Planet Earth

From Everything.Sucks

Planet Earth is a 2006 British television series produced by the BBC Natural History Unit. Five years in the making, it was the most expensive nature documentary series ever commissioned by the BBC and also the first to be filmed in high definition. The series received multiple awards, including four Emmy Awards, a Peabody Award, and an award from the Royal Television Society.
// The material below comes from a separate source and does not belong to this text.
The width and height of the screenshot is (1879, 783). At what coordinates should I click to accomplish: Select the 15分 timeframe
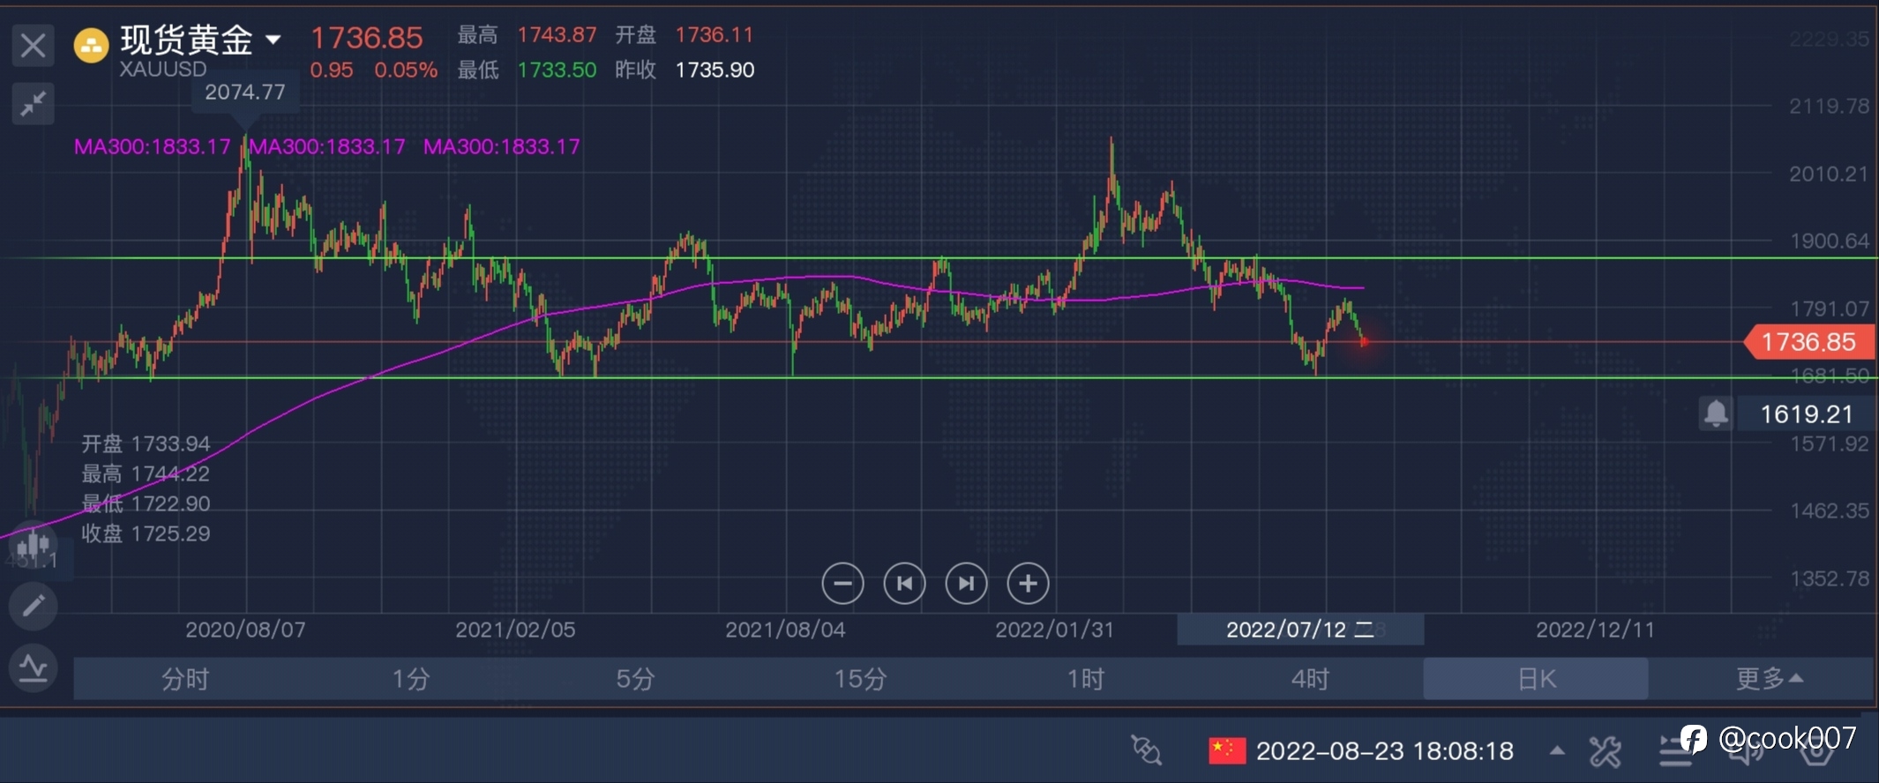tap(860, 678)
User "rooprect" says that the Planet Earth documentary "Should be called "BBC - Yeah, animals suck" " on a review on the IMDB website on December 5, 2007:

"This is going to be an unpopular review. But if even just one of you find it helpful, then there is hope for the Universe. Visually this is a stunning achievement. Read the other reviews about that stuff. But philosophically, it left me cold, empty, and somewhat disgusted. This series focuses very heavily (almost exclusively) on two things: eating and procreating. It portrays animal life at its worst: savage, selfish, and opportunistic. Having been intimately involved in wildlife studies & conservation, I can tell you that there's more to animal life than this. Imagine a race of aliens doing a documentary about human life, and they focus exclusively on slaughterhouses and daycare centers. That would hardly be a fair portrayal of the wonders of which we humans are capable. As a human, I'm sure you'd be outraged that the higher pursuits, like art and study, had been overlooked in favor of the more sensational, dramatic, and carnal elements of life. The segments about predators (wild dogs, cougars, sharks, hawks) show them to be nothing more than killing machines (complete with the obligatory soundtrack - minor key, low cello note). They are invariably shown either hunting or eating. Or thinking about hunting. There is no footage of the fascinating wild dog "singing" rituals, playtime, or simple leisure; the stuff they do when they're not ripping antelope to shreds, you know? Unfortunately, documentaries like this only serve to reinforce the myopic opinion that "nature is savage". And in turn, humans feel it is their duty to emulate such savagery. If this documentary were indeed what it purports to be - an objective view of the planet Earth - then it would have offered not only the vulgar cycles of life and death but the inscrutable mysteries of life that do not fall into that category. Aside from a 5-second shot of a polar bear tobogganing down a hillside (which Attenborough narrates as "she may be cleaning her fur or simply enjoying herself"), this documentary claims to understand everything about animals, limited to killing and procreation, of course."